*Exercise details*. Translate the sentence "Again, their business acumen was so obvious." from the interview transcript below into Spanish.

*Given text*.

*****

The bottom line is people have fans out there in the professional sports and college sports base and their fans want to be part of them. MILLIONS’ offering the video aspect of cameo style videos to AMA, Ask Me Anything’s to all that stuff to the merchandise line. This is a great way for them to connect with their fans to stay connected because that's really what the secret of business is. One of the many secrets of business, but is to stay connected to your direct marketing audience. And MILLIONS is brilliant at that and they're just knocking down the doors. I'm so proud of this company.
Shane: Was it easy for you to make the decision? Like when they approached you, was it a hard sell for them? Did you have to take some time or was it like, no, I'm all in?
Bruce: No, it wasn't a hard sell. I was all in. Again, their business acumen was so obvious. Everything about it I couldn't argue with anything about it. I'm not the most technical person in the world, but I mean, I understand it. It's easy to operate and, no, it was not hard at all. Not hard at all. It was almost like a no brainer.
Shane: Yeah, well I can tell you, it's a lot of fun to be part of this company. And you talk about connecting with people and connecting with fans and here's the podcast, another great way for athletes to connect with their fans. And I've been able to lucky enough to be able to speak to a lot of them so far and I've got plans to speak to so many more and help them connect with their fans and I'm just having a lot of fun doing it and I hope that they're having fun too.
Bruce: Yeah, of course.
Shane: I want to talk a little bit more about you specifically as an announcer and you talked about the rise of the UFC and it's very well-documented over the last 20, 25 years. I want to do a little Instagram share here, a little screen share with you. And I think you actually posted this yourself and it's just a great way that sort of shows how far you've come over the years. So I'm going to give it a play here.
[Video playing]
Bruce: Oh boy.

*****

*Supplied data*.
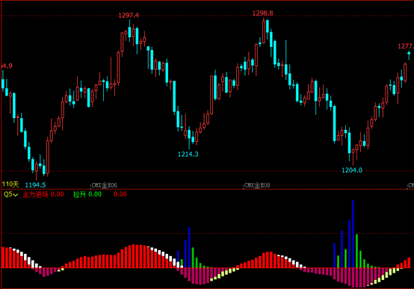Click the tallest green indicator bar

*****

*Solution for this problem*. De nuevo, su perspicacia para los negocios era muy evidente.